Il monologo “Coraggio” di Anne Sexton è un testo che riesce a catturare l’essenza più cruda e umana del coraggio, dipingendolo come una qualità che si manifesta nelle piccole e spesso impercettibili battaglie quotidiane. Non è il tipo di coraggio epico e leggendario, ma quello che si nasconde nelle nostre azioni di tutti i giorni, nelle ferite che portiamo e nella resilienza che coltiviamo in silenzio. Sexton inizia a esplorare il concetto di coraggio partendo da immagini intime e semplici, quasi infantili: i “primi passi di un bambino”, il goffo tentativo di andare in bicicletta. È qui che scopriamo un coraggio che somiglia alla determinazione pura e istintiva di chi deve imparare a vivere, passo dopo passo, con l’ingenuità di chi si addentra in un mondo vasto e difficile. Con “la prima sculacciata”, Sexton introduce anche l’idea del dolore, una lezione che lascia il segno e che ci rende consapevoli della nostra vulnerabilità. Qui il cuore “parte per un viaggio tutto suo”, suggerendo un distacco dall’innocenza e l’inizio di una consapevolezza dolorosa e solitaria.


L’intensità aumenta con l’immagine dei giudizi e delle etichette che, come “acido”, lasciano ferite invisibili ma profonde. Essere chiamati “piagnucolone”, “povero”, “grasso”, o “pazzo” porta a una trasformazione interna: ci sentiamo alieni, separati dagli altri, e ingoiamo quel dolore per nasconderlo. Questo “bere acido senza farlo a vedere” è un atto di coraggio silenzioso, l’abilità di sopportare senza crollare, di essere forti quando gli altri ci feriscono.


Il monologo prosegue su un registro ancora più cupo e adulto con l’immagine della guerra, “le bombe e i proiettili”, rappresentazioni estreme di paura e sopravvivenza. Qui il coraggio non si manifesta “con uno striscione”, quindi senza clamore o eroismi, ma con una sorta di rassegnazione dignitosa, come se il cuore fosse protetto soltanto da un semplice cappello. È una metafora potente: un cappello, oggetto ordinario e fragile, è tutto ciò che si interpone tra l’individuo e il terrore della morte, come a sottolineare quanto siamo esposti e vulnerabili anche di fronte alla nostra apparente forza.

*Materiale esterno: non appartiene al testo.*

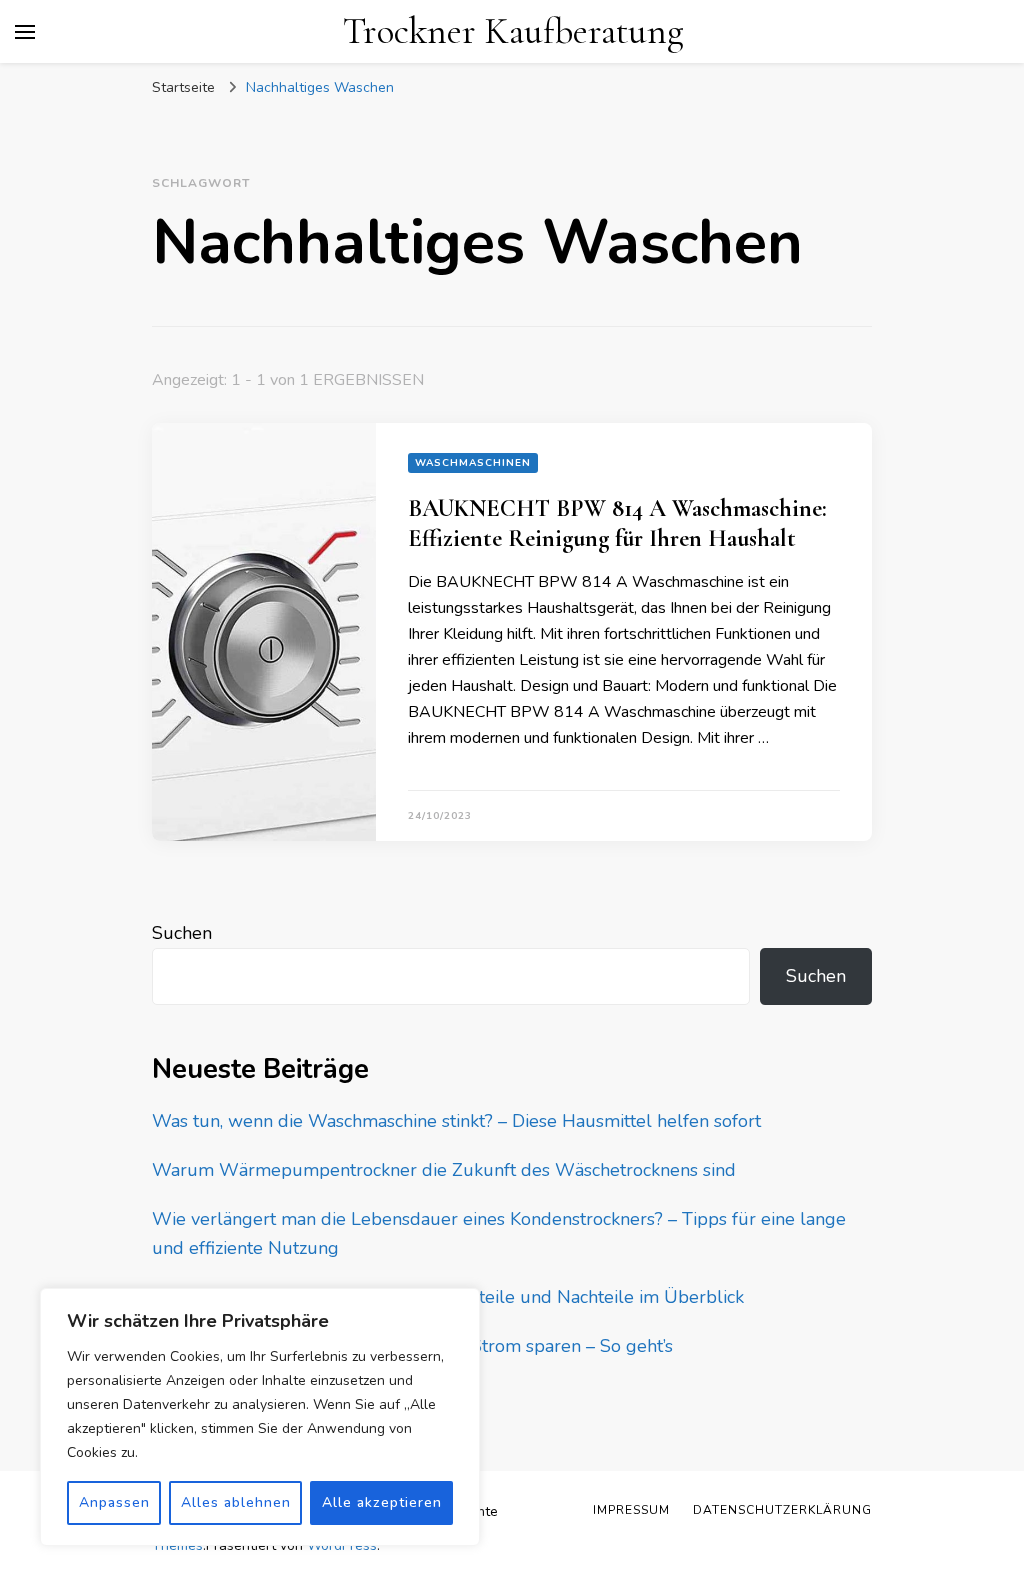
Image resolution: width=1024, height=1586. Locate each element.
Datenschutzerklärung (782, 1510)
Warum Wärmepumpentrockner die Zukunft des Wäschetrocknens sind (444, 1170)
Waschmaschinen (473, 463)
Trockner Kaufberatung (513, 31)
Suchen (182, 933)
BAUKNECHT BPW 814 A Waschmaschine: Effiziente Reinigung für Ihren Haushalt (617, 523)
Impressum (631, 1510)
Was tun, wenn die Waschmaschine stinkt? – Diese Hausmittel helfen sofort (456, 1121)
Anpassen (114, 1502)
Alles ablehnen (236, 1502)
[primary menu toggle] (25, 32)
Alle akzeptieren (382, 1502)
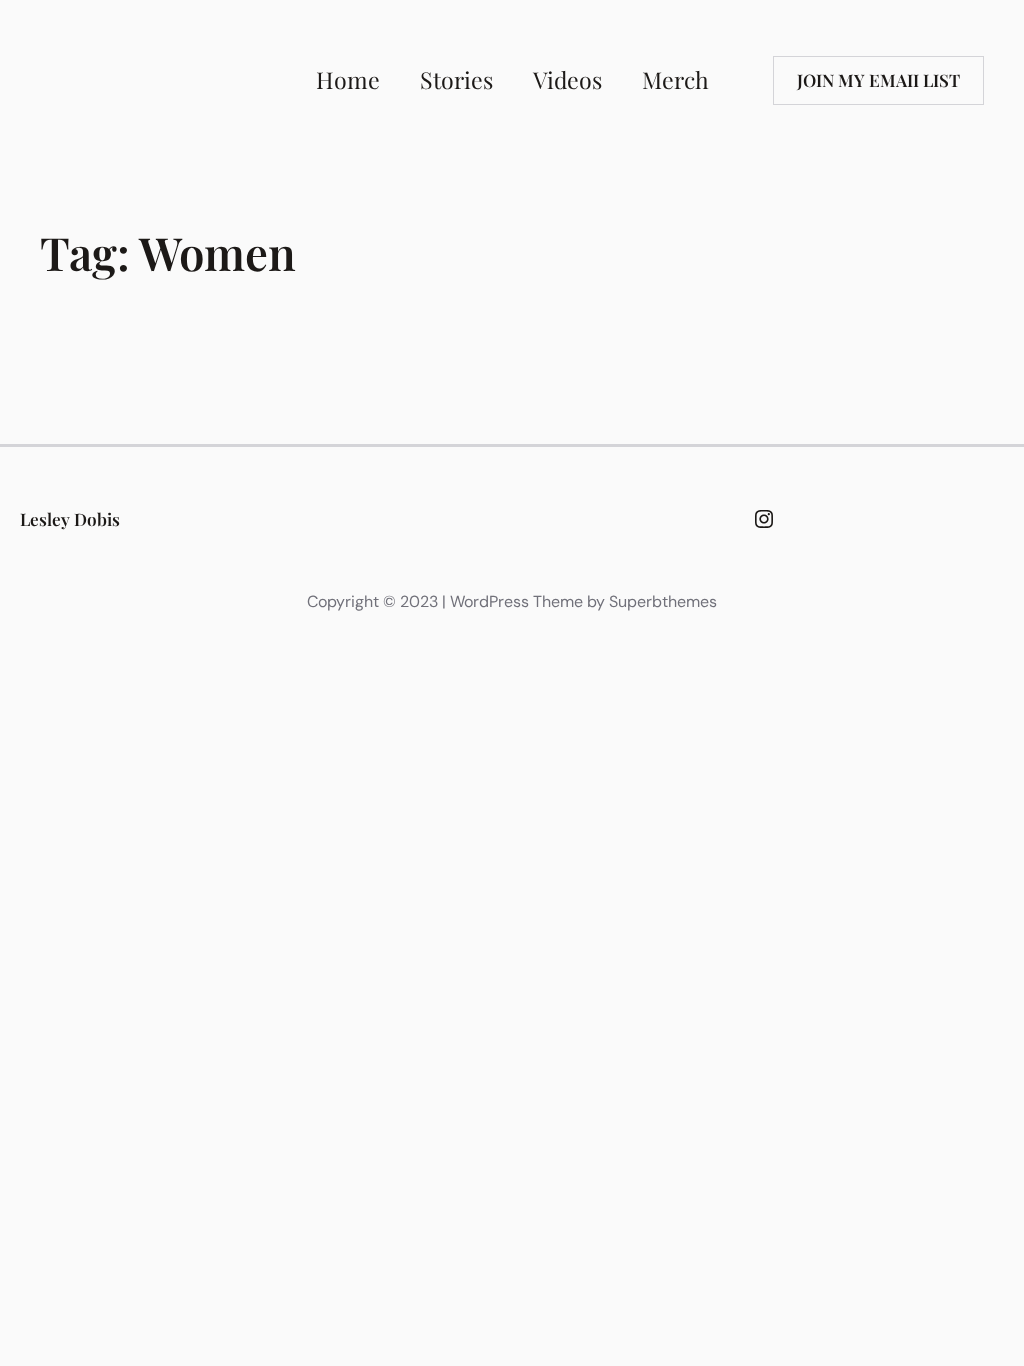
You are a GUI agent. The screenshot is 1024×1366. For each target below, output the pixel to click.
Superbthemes (663, 601)
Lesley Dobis (70, 518)
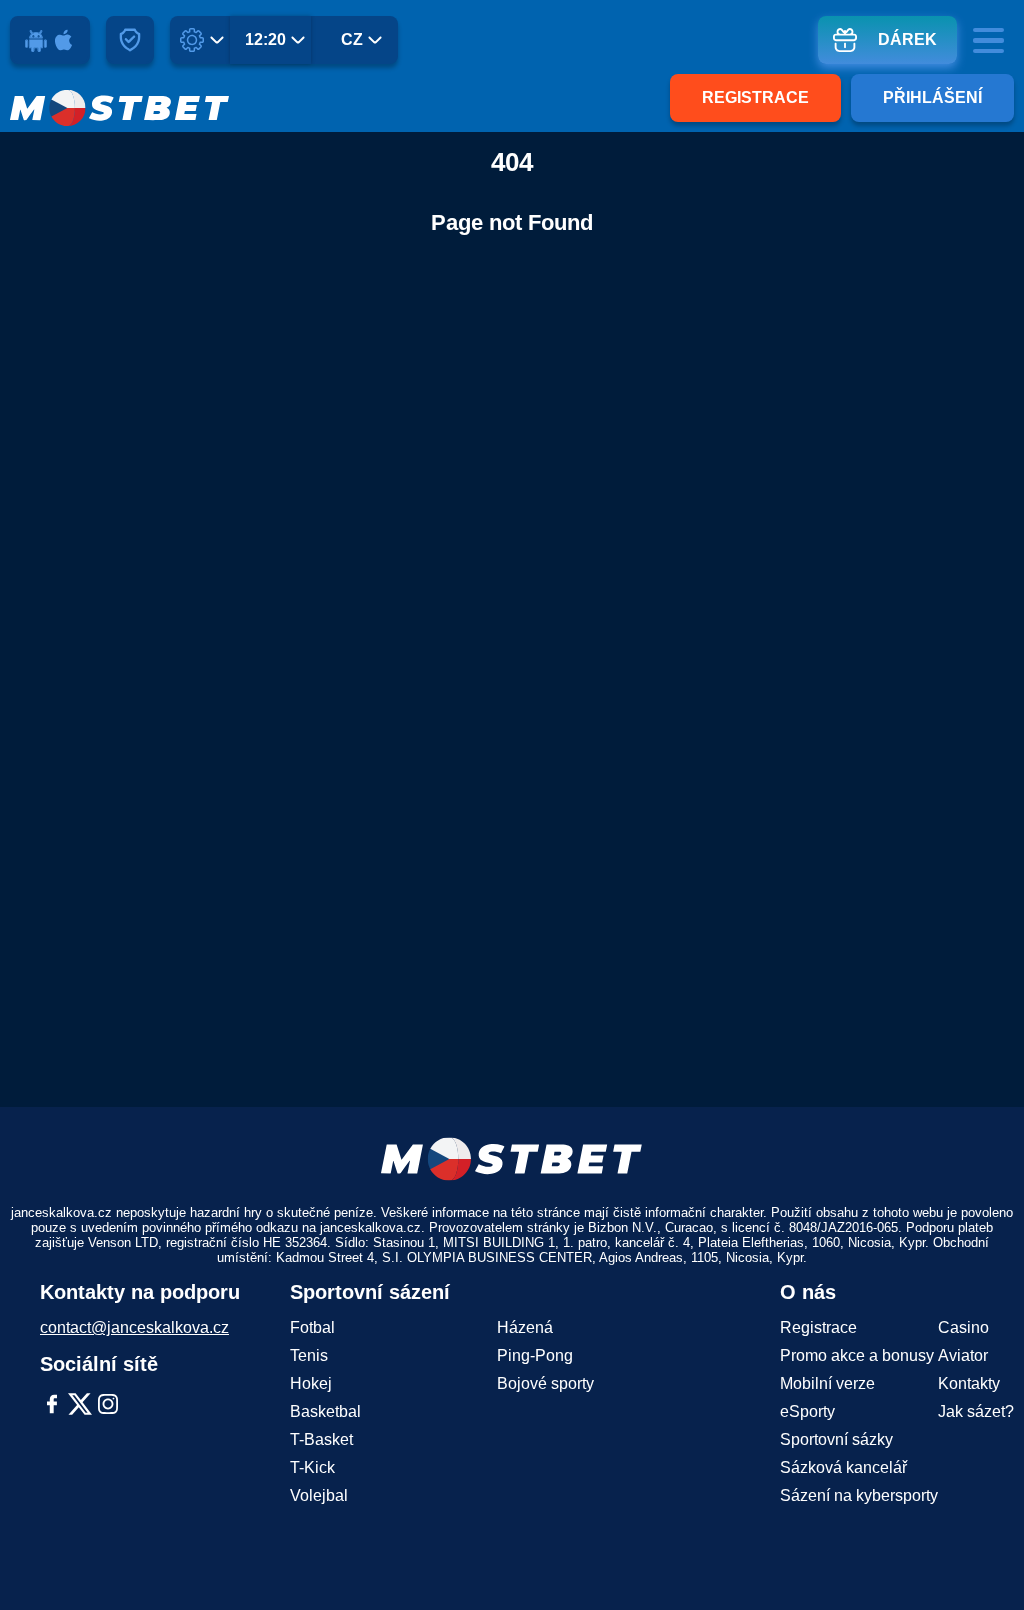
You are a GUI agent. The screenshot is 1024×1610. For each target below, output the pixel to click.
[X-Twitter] (80, 1406)
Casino (963, 1327)
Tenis (309, 1355)
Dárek (907, 39)
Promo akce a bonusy (857, 1355)
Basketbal (325, 1411)
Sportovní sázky (836, 1439)
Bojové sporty (545, 1383)
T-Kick (312, 1467)
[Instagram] (108, 1406)
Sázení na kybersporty (859, 1495)
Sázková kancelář (843, 1467)
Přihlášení (932, 97)
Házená (525, 1327)
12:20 (265, 39)
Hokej (311, 1383)
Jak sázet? (976, 1411)
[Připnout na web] (130, 40)
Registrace (755, 97)
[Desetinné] (205, 40)
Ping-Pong (535, 1355)
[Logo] (120, 108)
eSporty (807, 1411)
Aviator (963, 1355)
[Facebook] (52, 1406)
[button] (989, 1555)
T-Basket (321, 1439)
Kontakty (969, 1383)
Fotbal (312, 1327)
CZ (352, 39)
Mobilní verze (827, 1383)
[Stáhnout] (50, 40)
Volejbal (319, 1495)
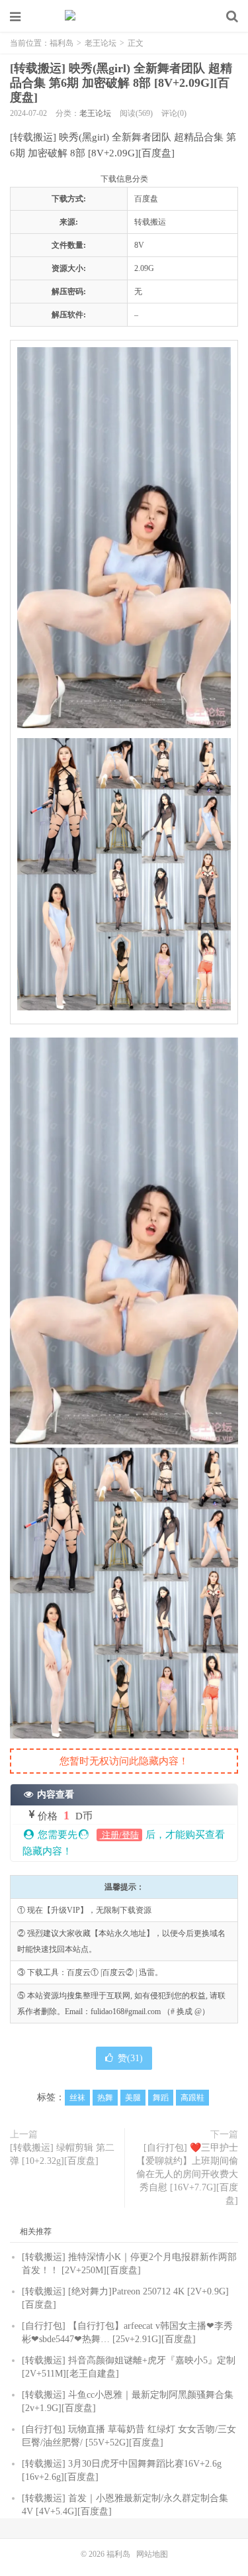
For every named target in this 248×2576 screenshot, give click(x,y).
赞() (130, 2058)
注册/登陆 (119, 1835)
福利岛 (124, 16)
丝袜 (77, 2097)
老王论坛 (100, 43)
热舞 (105, 2097)
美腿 (133, 2097)
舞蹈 (161, 2097)
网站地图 (152, 2554)
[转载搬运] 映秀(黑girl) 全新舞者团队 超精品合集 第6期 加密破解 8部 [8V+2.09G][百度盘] (121, 83)
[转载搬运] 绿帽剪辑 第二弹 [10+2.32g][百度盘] (62, 2154)
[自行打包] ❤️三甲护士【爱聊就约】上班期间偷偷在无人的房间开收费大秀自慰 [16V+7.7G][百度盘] (187, 2174)
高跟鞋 (192, 2097)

Il monologo introduce un’immagine straordinaria: “Il tuo coraggio era un pezzetto di carbone, che continuavi ad inghiottire.” Il carbone, nero e rozzo, è simbolo di resistenza e tenacia, ma anche di qualcosa che, quando brucia, produce calore e luce. Ingoiarlo è un atto che implica dolore e sforzo, ma anche determinazione: il carbone può consumarci, ma in questo atto di “ingoiare” lo trasformiamo, rendendolo parte di noi. È come se quel coraggio ruvido diventasse combustibile per andare avanti.

Conclusione

Affrontare questo monologo significa entrare nella dimensione profonda di una lotta personale e silenziosa, dove il coraggio è simile a un pezzo di carbone che brucia dentro, lasciando un segno indelebile. L’interpretazione dovrebbe culminare con una quieta accettazione, come se il dolore fosse stato interiorizzato e trasformato. Questo finale darà al pubblico la sensazione di aver assistito non solo a una riflessione sul coraggio, ma a un ritratto sincero della resilienza umana, quella che spesso rimane nascosta, ma che è indispensabile per continuare ad andare avanti.